Parce qu’un jour, alors que nous étions plusieurs compagnies flamandes, nous avons réalisé que nous avions joué dans plus de 35 pays, mais qu’aucun de nous n’avait jamais été en Wallonie. Pourquoi ne pas rencontrer celui qui est le plus proche de nous, la famille de notre cœur, ceux qui aiment les enfants, l’art pour les enfants ? Il y a dans la compagnie Les pieds dans le vent quelque chose de théâtral qui me touche. Voilà pourquoi je les ai contactés.
Quelle différence entre votre manière de travailler et la leur ?
Nous, on commence avec l’authenticité. On n’a pas de structure narrative. On est plus proches de l’art graphique, plus dans l’imaginaire, comme on peut le voir chez Platel, Jan Fabre, Miet Waarlop. Comme Molière et Goethe ne pèsent pas sur nos épaules, on peut privilégier l’authenticité. On a beaucoup travaillé sur l’improvisation, la générosité.
Trop is te veel... Et pourtant, vous n'hésitez pas à charger le décor...
On ne voulait pas avoir peur de montrer trop de choses. On aurait pu choisir l’épure, mais j’ai préféré montrer ce trop, justement.
Des rencontres comme celles-ci n'existent pas en Flandre. Quels sont les avantages et incinvénients d'un tel marché du théâtre jeune public?
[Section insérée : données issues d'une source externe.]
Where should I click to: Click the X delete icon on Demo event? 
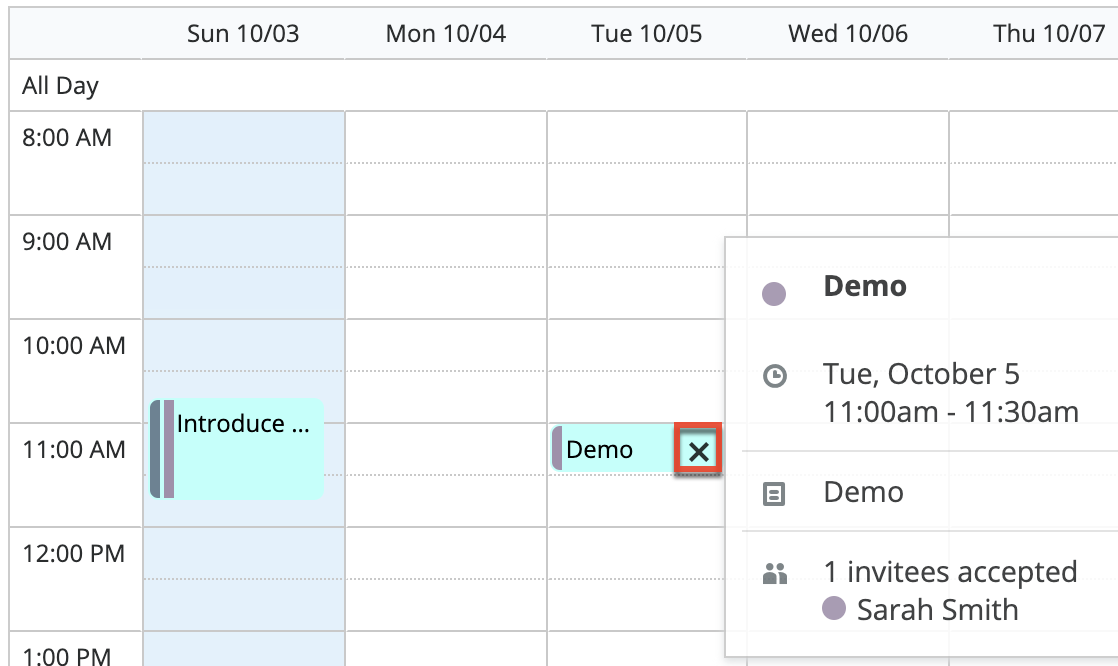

Ce focus est intéressant. J’ai été touché par la douceur, l’expérience, l’ouverture des artistes, leur grande attention à l’enfance. Pour moi, ces Rencontres, dont l’enjeu est crucial pour les compagnies puisqu’elles déterminent la vie et la mort d’un spectacle, ressemblent à une fête de famille à laquelle on est obligé d’assister. On n’a pas envie d’y aller mais une fois qu’on y est, on est content de retrouver ses cousins.
“Un jour, nous avons réalisé que nous avions joué dans plus de 35 pays mais jamais en Wallonie.”